Kirklees MBC v Radecki
Summary dismissal may be effected implicitly by employer conduct in fundamental breach of contract, e.g. refusal to pay wages.
s 111(2) ERA 1996
Three month limitation period from the EDT in which C must bring their unfair dismissal claim.
This is one reason why the EDT is so important - must be within 3 months of the EDT. Second reason = 2 year period of qualifying service ends upon the EDT.
s 98(1) ERA 1996
For UD, it is for the employer to show:
a) the reason for the dismissal; AND
b) that the reason falls within s 98(2) OR there is some other substantial reason for dismissal which justifies dismissal from the particular post the employee held.
s 98(2) ERA 1996
Valid reasons for dismissal:
(a) capability/qualifications of employee;
(b) conduct of employee;
(c) employee was made redundant.
Note that an employer may show that there was SOSR outside of these three reasons for the dismissal. However, this is still subject to the same fairness test under s 98(4).
W Devis & Sons v Atkins
Reason for dismissal must be one that the employer relied upon at the time of dismissal, and CANNOT be based on facts discovered after the dismissal.
s 98(4) ERA 1996
Fairness test for dismissal. Fairness depends on whether the employer acted reasonably in treating it as a sufficient reason for dismissal, and shall be determined in accordance with equity and the substantial merits of the case.
Iceland Frozen Foods v Jones
Browne-Wilkinson J said that the test for substantive fairness under s 98(4) is whether the employer’s response fell within the band of reasonable responses (BoRR). Tribunal should not substitute its own judgement as to what the employer should have done - instead, if the dismissal fell within the wide margin of BoRR, dismissal = fair.
British Leyland v Swift
Employee dismissed after 18 years’ outstanding service because employer found a tax disk that belonged to them in his car. CA overruled ET and held that ET had substituted its own views as to what the appropriate response was, rather than applying the correct test of whether it fell within the BoRR.
Wrongfully using the employer’s tax disk in his car did fall within the BoRR. Irrelevant that the ET thought that dismissal was disproportionate.

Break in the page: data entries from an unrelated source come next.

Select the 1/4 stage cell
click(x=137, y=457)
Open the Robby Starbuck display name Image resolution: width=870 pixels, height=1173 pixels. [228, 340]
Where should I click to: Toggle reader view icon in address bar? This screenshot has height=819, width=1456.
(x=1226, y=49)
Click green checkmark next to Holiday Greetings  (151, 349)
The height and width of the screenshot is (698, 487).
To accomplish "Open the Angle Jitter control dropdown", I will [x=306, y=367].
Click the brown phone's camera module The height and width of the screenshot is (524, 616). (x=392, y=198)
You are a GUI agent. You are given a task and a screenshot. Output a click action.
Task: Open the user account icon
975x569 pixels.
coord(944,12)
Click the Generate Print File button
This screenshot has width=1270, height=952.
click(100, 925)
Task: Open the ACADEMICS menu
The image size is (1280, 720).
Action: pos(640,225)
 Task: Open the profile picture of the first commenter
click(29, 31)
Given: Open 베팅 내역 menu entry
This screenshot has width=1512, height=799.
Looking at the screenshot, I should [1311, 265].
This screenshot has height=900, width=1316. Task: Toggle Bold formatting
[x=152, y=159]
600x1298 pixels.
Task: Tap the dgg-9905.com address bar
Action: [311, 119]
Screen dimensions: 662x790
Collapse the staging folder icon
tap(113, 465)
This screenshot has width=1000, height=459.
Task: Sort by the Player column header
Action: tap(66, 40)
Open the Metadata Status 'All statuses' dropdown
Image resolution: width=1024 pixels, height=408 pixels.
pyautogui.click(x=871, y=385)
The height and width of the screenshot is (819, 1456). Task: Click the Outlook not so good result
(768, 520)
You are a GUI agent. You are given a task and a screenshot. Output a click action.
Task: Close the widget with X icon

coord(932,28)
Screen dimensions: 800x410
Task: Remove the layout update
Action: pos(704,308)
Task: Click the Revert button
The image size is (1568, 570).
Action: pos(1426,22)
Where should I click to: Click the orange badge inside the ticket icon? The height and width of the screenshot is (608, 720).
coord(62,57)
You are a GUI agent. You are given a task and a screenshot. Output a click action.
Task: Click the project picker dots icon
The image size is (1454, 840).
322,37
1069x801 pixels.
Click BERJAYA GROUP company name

Bowater v Northwest London Hospitals Trust
C was dismissed for making a joke about sex after having to restrain a patient by sitting on him. CA held that dismissal for the comment was unfair since it was outside of the BoRR - C was trying to extricate herself from an embarrassing situation.
HSBC v Madden
CA robustly affirmed BoRR as current law. Mummery LJ said Parliament had many opportunities to reformulate the test but had not done so. CA overturned the EAT’s decision because although the bank could have made a more thorough investigation, it had made some reasonable enquiries and so dismissal fell within the BoRR. EAT substituted its own judgement for how the employer should have responded = erred in law, since EAT applied wrong test.
BHS v Burchell
Procedural fairness - for allegations of misconduct, the employer must carry out as much investigation as was reasonable in the circumstances.